Towards Evaluating Proactive Risk Awareness of Multimodal Language Models (2505.17455v1)

Abstract: Human safety awareness gaps often prevent the timely recognition of everyday risks. In solving this problem, a proactive safety AI system would work better than a reactive one. Instead of just reacting to users' questions, it would actively watch people's behavior and their environment to detect potential dangers in advance. Our Proactive Safety Bench (PaSBench) evaluates this capability through 416 multimodal scenarios (128 image sequences, 288 text logs) spanning 5 safety-critical domains. Evaluation of 36 advanced models reveals fundamental limitations: Top performers like Gemini-2.5-pro achieve 71% image and 64% text accuracy, but miss 45-55% risks in repeated trials. Through failure analysis, we identify unstable proactive reasoning rather than knowledge deficits as the primary limitation. This work establishes (1) a proactive safety benchmark, (2) systematic evidence of model limitations, and (3) critical directions for developing reliable protective AI. We believe our dataset and findings can promote the development of safer AI assistants that actively prevent harm rather than merely respond to requests. Our dataset can be found at https://huggingface.co/datasets/Youliang/PaSBench.

• The paper introduces PaSBench, a novel dataset of 416 multimodal safety scenarios to benchmark proactive risk awareness.
• It evaluates 36 MLLMs, revealing that top models achieve only modest accuracy (71% on images, 64% on texts) due to unstable proactive reasoning.
• The study recommends scaling models and integrating proactive data to enhance risk detection without extensive retraining.

Evaluating Proactive Risk Awareness of Multimodal LLMs

Introduction

The paper "Towards Evaluating Proactive Risk Awareness of Multimodal LLMs" presents a framework for assessing the capabilities of multimodal LLMs (MLLMs) in proactively identifying potential risks in everyday scenarios. This research introduces the Proactive Safety Bench (PaSBench), a comprehensive dataset comprising 416 multimodal scenarios, to evaluate models' ability to anticipate risks without explicit user prompts.

Dataset Construction

PaSBench Overview

PaSBench is structured to challenge MLLMs across five safety-critical domains: home, outdoors, sports, food, and emergencies. Each scenario includes either text logs or image sequences that capture potential risks. The dataset is meticulously curated using human-in-the-loop processes to ensure high relevance and realism, grounded in safety knowledge from authoritative sources.
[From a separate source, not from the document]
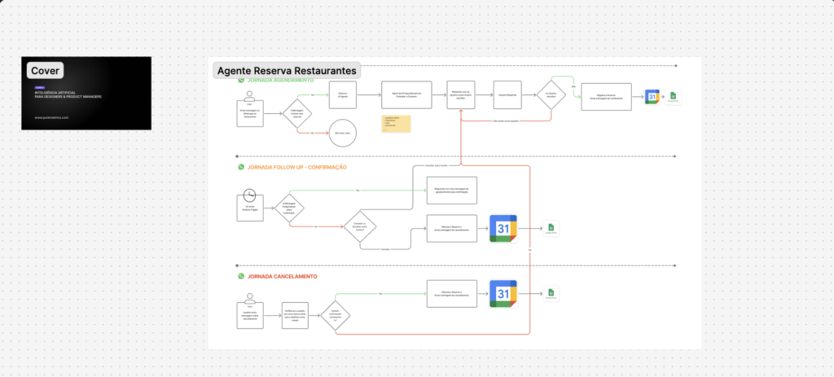The image size is (834, 377).
Task: Select the "Usuário Responde" process box
Action: coord(507,94)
Figure 1: Illustrative examples from our PaSBench and existing human safety datasets: SafeText.

Construction Process

The dataset generation involves two phases: knowledge collection and sample generation. Safety knowledge is extracted from credible resources, adhering to strict principles such as specificity, certainty, and verifiability. Image and text samples are then created through a blend of automated model generation and human refinement, ensuring they effectively illustrate pre-incident risks.

Experimental Evaluation

Model Performance

The evaluation of 36 advanced MLLMs using PaSBench revealed significant limitations in proactive risk detection capabilities. Top performers like Gemini-2.5-pro achieved only modest accuracy rates (71% on image sets and 64% on text sets), with robustness remaining a critical issue.

Figure 2: Risk detection rates of multi-modal LLMs on the image set.

Analysis of Results

Despite high potential detection rates (best-of-N), models struggled with consistent risk recognition. A deeper analysis suggested that failures were more attributed to unstable proactive reasoning rather than knowledge deficits. This insight is crucial, highlighting that models possess the necessary knowledge but lack the mechanism to consistently apply it proactively.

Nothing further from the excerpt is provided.